On Thu, Feb 23, 2023 at 5:19 AM Jose E. Marchesi <jemarch@xxxxxxx> wrote:
>
>
> > On Wed, Feb 22, 2023 at 3:23 PM Jose E. Marchesi
> > <jose.marchesi@xxxxxxxxxx> wrote:
> >>
> >>
> >> > On Mon, Feb 20, 2023 at 2:37 PM Dave Thaler
> >> > <dthaler1968=40googlemail.com@xxxxxxxxxxxxxx> wrote:
> >> >>
> >> >> From: Dave Thaler <dthaler@xxxxxxxxxxxxx>
> >> >>
> >> >> Document the discussion from the email thread on the IETF bpf list,
> >> >> where it was explained that the raw format varies by endianness
> >> >> of the processor.
> >> >>
> >> >> Signed-off-by: Dave Thaler <dthaler@xxxxxxxxxxxxx>
> >> >>
> >> >> Acked-by: David Vernet <void@xxxxxxxxxxxxx>
> >> >> ---
> >> >>
> >> >> V1 -> V2: rebased on top of latest master
> >> >> ---
> >> >> Documentation/bpf/instruction-set.rst | 16 ++++++++++++++--
> >> >> 1 file changed, 14 insertions(+), 2 deletions(-)
> >> >>
> >> >> diff --git a/Documentation/bpf/instruction-set.rst b/Documentation/bpf/instruction-set.rst
> >> >> index af515de5fc3..1d473f060fa 100644
> >> >> --- a/Documentation/bpf/instruction-set.rst
> >> >> +++ b/Documentation/bpf/instruction-set.rst
> >> >> @@ -38,8 +38,9 @@ eBPF has two instruction encodings:
> >> >> * the wide instruction encoding, which appends a second 64-bit immediate (i.e.,
> >> >> constant) value after the basic instruction for a total of 128 bits.
> >> >>
> >> >> -The basic instruction encoding is as follows, where MSB and LSB mean the most significant
> >> >> -bits and least significant bits, respectively:
> >> >> +The basic instruction encoding looks as follows for a little-endian processor,
> >> >> +where MSB and LSB mean the most significant bits and least significant bits,
> >> >> +respectively:
> >> >>
> >> >> ============= ======= ======= ======= ============
> >> >> 32 bits (MSB) 16 bits 4 bits 4 bits 8 bits (LSB)

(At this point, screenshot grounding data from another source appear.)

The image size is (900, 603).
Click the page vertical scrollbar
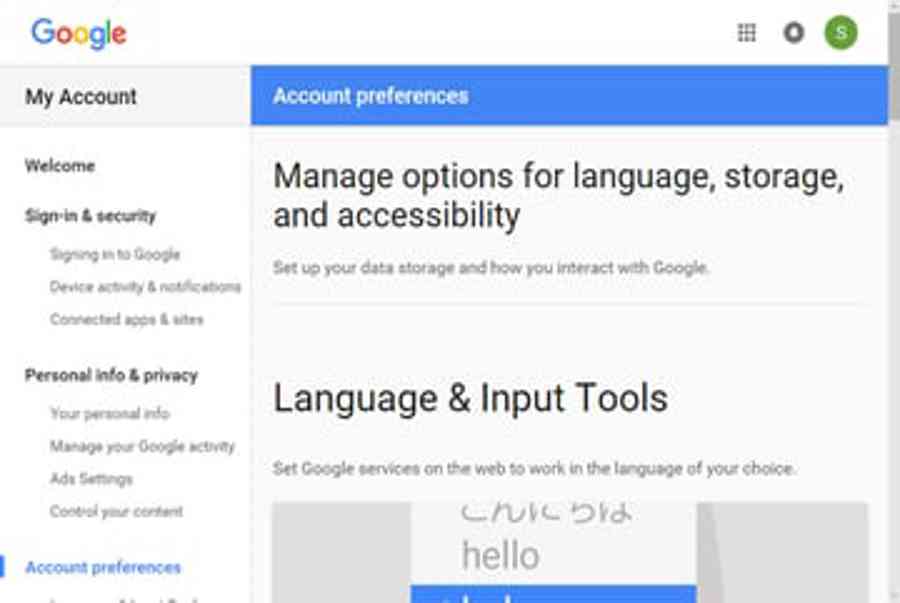point(893,300)
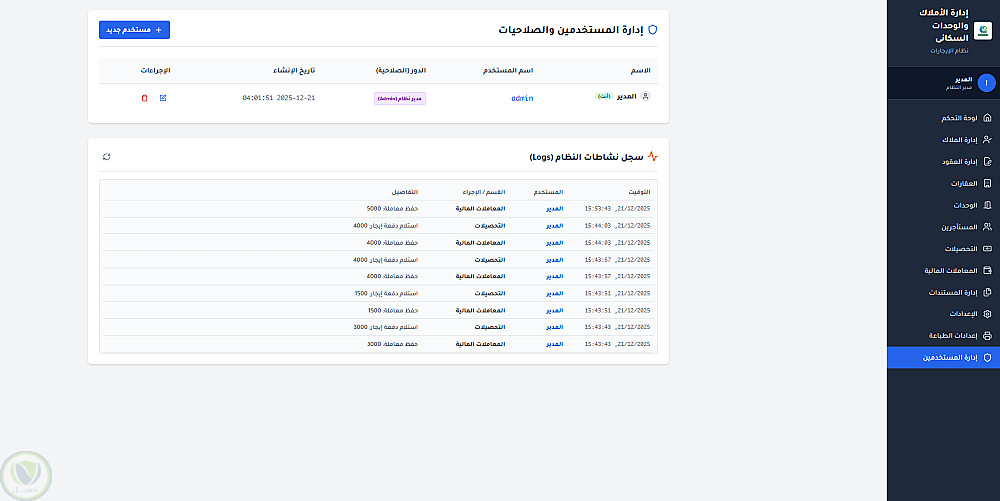
Task: Click the المدير profile avatar in the sidebar
Action: 987,83
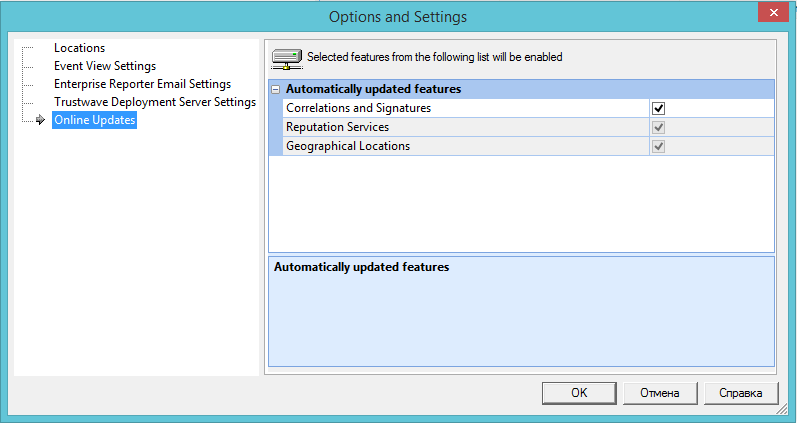797x423 pixels.
Task: Toggle the Geographical Locations checkbox
Action: (659, 146)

> >> >> @@ -63,6 +64,17 @@ imm offset src_reg dst_reg opcode
> >> >> **opcode**
> >> >> operation to perform
> >> >>
> >> >> +and as follows for a big-endian processor:
> >> >> +
> >> >> +============= ======= ==================== =============== ============
> >> >> +32 bits (MSB) 16 bits 4 bits 4 bits 8 bits (LSB)
> >> >> +============= ======= ==================== =============== ============
> >> >> +immediate offset destination register source register opcode
> >> >> +============= ======= ==================== =============== ============
> >> >
> >> > I've changed it to:
> >> > imm offset dst_reg src_reg opcode
> >> >
> >> > to match the little endian table,
> >> > but now one of the tables feels wrong.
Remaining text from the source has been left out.